This dolphin, known as FB93, had been observed since 1985.

The dolphin was found floating between Venice and Casey Key by a an officer from the Sarasota County Sheriff's Office, who contacted Mote's Stranding Investigations Program and brought the carcass to a boat ramp in Nokomis. Mote staff retrieved the carcass back to Mote's Sarasota facility for examination.

Results of the animal autopsy suggest that FB93 most likely died from swallowing fishing gear. Fishing line was wrapped tightly and in a slip-knot around the dolphin's "goosebeak" - the flexible tube connecting the blowhole to the lungs, likely leading to asphyxiation. The line was stretched taught and connected to a hook embedded in the dolphin's "melon" (forehead).

Case history suggests it had been thriving before it died.

"Except for the fishing line and hook, FB93 appeared to be in excellent condition," said Dr. Randall Wells, director of the Sarasota Dolphin Research Program, the world's longest-running study of a dolphin population. "She was one of the largest resident females of Sarasota Bay, at nearly 9 feet long and 471 pounds, and her stomach was full of fish."

FB93 was born to resident dolphin "Squiggy" and had given birth to six calves over her lifetime. Squiggy, now 56 years old, the 20-year-old brother of FB93, and FB93's 3- and 6-year-old calves still live in Sarasota Bay. Her most recent calf, born in June, has not been found and is presumed dead following the loss of its mother.
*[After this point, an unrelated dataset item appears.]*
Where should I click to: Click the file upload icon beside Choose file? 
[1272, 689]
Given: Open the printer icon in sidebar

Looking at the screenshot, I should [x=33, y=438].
"This premature loss of a relatively young, productive female in her reproductive prime comes as a blow to the resiliency and sustainability of the Sarasota Bay dolphin community," Wells said.

Many Sarasota Bay dolphins have been harmed or killed through boat strikes, ingestion of and entanglement in fishing gear and illegal feeding.

Mote's Stranding Investigations Program recovered 36 stranded or dead dolphins with signs of human interaction from 1984-2009.

Of 10 dolphins stranded or found dead this year, three showed signs of human interaction, including Beggar, a dolphin that developed an unhealthy habit of accepting food from humans after being fed illegally many times. Beggar was found dead in September near where FB93 was recovered bearing healed puncture wounds, broken ribs and other injuries that appeared to have come from boat strikes, hooks and fishing line in his stomach and other signs of ill health. Though Beggar's carcass was found decomposed and no specific cause of death could be pinpointed, his condition and his behavior observed by the Sarasota Dolphin Research Program suggested that interacting with humans played a major role in his ill health.

A study by the Sarasota Dolphin Research Program found dolphin-human interactions during 16 percent of survey days, when staff monitored the local dolphins from a research boat, with about 5 percent of resident dolphins involved. Another program study observed dolphins "patrolling" on about 10 percent of survey days. Patrolling means milling or traveling back and forth within about 65 feet of boats, fishing lines or piers. FB93 had been observed patrolling six times since 2000.